▸ **TASK STATEMENT**: From the records below, take each line where the string "height" shows up and copy it.

★ ★ ★ ★ ★

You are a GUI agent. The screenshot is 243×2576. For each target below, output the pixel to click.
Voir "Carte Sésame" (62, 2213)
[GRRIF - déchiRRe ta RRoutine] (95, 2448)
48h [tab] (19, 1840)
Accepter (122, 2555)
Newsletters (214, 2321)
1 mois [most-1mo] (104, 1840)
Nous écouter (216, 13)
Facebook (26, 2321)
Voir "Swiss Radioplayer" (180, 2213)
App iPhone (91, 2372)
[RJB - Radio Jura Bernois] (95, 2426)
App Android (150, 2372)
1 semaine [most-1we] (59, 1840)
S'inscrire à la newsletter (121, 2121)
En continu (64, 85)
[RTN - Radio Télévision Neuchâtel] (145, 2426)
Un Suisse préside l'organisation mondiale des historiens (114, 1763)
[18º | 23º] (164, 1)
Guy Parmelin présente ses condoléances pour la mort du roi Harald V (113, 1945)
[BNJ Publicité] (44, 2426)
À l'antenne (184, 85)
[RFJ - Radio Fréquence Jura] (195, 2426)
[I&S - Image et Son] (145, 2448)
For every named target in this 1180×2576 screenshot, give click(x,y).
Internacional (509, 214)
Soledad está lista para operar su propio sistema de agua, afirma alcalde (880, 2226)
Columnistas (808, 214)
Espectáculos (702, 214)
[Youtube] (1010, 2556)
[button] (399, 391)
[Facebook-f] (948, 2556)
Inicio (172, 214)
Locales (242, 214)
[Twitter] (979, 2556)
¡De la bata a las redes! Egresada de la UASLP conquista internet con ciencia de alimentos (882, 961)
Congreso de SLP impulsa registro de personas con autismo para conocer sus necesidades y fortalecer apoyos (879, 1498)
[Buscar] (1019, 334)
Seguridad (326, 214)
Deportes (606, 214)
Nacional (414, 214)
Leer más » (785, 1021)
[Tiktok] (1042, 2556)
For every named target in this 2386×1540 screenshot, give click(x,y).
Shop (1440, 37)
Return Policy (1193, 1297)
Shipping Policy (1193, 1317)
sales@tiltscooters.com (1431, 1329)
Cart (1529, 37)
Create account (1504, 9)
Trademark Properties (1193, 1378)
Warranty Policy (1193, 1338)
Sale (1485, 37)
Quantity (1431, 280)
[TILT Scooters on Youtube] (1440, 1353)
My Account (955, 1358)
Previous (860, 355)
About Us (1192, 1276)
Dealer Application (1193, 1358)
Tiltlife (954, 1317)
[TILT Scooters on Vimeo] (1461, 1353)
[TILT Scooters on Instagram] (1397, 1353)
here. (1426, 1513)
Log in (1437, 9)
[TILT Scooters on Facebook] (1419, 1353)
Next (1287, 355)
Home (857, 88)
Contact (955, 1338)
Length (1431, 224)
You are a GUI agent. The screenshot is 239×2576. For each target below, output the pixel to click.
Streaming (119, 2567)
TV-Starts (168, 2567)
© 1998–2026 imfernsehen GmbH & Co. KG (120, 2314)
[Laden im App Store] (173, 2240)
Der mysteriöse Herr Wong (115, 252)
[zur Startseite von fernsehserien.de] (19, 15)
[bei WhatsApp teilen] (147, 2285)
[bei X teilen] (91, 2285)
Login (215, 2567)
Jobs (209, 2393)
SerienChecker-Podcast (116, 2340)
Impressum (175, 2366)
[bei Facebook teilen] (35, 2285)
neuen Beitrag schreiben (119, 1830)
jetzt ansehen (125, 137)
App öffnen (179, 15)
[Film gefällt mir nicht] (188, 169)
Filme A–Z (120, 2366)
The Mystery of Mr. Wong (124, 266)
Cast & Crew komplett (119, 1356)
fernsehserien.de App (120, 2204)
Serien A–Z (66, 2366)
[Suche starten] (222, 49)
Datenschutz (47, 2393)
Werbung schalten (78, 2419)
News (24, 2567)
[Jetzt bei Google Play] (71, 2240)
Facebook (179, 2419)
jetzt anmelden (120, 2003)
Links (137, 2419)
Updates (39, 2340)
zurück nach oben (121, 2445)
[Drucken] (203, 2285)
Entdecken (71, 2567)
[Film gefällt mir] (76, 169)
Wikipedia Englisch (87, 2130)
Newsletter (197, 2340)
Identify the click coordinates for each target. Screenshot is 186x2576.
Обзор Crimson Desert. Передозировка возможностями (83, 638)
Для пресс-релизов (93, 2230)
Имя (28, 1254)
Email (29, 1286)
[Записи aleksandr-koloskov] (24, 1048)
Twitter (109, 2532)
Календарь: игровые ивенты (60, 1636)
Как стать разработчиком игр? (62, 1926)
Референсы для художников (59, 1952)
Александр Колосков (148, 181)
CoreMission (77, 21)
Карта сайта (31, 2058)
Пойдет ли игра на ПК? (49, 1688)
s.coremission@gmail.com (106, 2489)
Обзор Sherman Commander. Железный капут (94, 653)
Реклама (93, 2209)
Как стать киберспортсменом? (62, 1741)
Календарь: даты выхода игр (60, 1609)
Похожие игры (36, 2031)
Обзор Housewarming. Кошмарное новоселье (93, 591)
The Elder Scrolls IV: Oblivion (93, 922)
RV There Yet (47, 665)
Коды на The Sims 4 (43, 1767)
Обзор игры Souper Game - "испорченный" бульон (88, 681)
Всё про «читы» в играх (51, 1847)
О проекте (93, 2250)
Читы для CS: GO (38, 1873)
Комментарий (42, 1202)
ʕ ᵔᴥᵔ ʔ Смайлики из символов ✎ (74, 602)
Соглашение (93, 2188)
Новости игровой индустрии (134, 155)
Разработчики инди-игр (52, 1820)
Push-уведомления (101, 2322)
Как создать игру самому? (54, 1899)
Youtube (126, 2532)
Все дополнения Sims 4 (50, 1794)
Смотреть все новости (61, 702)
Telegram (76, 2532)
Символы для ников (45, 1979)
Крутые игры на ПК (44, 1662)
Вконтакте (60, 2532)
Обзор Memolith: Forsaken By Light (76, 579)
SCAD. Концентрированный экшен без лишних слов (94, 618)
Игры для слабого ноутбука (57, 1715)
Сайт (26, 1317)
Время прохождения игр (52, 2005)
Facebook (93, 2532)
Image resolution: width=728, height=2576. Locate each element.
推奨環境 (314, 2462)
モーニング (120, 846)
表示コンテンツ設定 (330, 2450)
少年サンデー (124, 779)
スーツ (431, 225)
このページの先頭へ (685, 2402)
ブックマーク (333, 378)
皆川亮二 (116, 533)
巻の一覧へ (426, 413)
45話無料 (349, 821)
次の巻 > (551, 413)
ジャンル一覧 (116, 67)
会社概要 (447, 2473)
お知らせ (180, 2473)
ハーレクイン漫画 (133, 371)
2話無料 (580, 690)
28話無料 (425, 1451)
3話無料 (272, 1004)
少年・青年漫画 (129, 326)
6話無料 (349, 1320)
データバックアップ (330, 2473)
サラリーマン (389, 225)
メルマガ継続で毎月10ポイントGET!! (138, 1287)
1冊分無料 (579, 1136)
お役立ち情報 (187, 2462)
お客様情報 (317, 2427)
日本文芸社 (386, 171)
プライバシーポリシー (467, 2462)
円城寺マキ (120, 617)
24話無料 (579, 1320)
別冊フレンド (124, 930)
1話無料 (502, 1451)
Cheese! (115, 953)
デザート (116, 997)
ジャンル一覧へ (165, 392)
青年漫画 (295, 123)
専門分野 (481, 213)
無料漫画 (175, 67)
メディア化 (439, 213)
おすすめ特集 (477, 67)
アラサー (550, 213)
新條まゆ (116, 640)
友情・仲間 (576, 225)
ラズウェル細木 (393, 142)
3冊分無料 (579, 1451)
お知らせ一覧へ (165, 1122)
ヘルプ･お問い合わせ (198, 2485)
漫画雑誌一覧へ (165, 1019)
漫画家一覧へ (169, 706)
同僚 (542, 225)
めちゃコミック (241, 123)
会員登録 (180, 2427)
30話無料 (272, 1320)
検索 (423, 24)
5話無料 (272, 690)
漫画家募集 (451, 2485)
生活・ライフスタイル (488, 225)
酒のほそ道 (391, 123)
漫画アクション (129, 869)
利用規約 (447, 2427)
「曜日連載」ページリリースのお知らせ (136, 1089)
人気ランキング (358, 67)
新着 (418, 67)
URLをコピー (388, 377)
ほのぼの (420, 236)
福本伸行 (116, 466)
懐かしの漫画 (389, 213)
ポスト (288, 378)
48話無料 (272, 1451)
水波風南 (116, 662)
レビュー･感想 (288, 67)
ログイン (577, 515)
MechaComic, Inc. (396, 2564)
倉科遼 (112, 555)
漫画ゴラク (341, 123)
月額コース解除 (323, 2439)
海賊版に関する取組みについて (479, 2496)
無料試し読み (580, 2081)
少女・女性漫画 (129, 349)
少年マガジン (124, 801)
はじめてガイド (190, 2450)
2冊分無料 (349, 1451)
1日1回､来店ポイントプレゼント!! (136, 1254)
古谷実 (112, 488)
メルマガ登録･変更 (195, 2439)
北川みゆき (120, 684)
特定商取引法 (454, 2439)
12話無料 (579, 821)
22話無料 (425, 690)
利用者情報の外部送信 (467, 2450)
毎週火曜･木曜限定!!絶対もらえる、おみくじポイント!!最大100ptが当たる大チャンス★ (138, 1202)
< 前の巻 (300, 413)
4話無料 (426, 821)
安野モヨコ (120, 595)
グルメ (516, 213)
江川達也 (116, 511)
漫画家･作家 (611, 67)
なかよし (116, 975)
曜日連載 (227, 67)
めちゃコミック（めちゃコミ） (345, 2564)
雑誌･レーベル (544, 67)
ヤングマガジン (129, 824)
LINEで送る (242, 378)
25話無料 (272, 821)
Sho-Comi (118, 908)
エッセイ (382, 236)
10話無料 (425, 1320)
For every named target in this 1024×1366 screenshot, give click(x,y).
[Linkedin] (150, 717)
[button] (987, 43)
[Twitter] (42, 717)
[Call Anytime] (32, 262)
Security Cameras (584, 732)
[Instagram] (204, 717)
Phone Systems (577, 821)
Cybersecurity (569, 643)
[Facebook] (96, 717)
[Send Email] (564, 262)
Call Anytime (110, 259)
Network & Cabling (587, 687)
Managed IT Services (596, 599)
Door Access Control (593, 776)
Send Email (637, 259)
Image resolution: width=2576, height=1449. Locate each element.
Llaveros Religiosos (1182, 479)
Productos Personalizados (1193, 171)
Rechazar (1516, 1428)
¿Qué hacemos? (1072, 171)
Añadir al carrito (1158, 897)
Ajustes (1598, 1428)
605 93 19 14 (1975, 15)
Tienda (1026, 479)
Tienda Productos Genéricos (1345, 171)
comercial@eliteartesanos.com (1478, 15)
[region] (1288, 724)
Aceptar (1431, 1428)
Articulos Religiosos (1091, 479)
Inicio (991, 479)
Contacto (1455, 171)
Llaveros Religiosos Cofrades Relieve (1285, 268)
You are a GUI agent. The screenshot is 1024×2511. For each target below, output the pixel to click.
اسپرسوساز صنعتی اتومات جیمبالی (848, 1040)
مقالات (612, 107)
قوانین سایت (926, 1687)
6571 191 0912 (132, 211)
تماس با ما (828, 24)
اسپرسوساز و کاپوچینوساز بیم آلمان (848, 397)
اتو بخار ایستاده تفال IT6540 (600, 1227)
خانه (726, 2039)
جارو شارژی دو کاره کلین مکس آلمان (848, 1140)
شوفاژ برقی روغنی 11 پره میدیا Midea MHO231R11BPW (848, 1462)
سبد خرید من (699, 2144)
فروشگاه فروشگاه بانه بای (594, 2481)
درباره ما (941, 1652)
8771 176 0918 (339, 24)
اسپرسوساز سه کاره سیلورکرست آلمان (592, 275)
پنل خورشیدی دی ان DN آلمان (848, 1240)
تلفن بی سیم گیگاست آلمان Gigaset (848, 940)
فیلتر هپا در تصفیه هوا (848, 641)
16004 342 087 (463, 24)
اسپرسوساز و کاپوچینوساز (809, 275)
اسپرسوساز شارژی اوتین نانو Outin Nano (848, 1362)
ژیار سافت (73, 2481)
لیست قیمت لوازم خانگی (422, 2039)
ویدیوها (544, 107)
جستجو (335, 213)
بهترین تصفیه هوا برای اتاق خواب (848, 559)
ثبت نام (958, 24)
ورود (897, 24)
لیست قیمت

★ ★ ★ ★ ★

▸ **RESPONSE BELOW**:
Image resolution: width=728, height=2576. Locate each element.
Image resolution: width=2576, height=1449. Locate each element.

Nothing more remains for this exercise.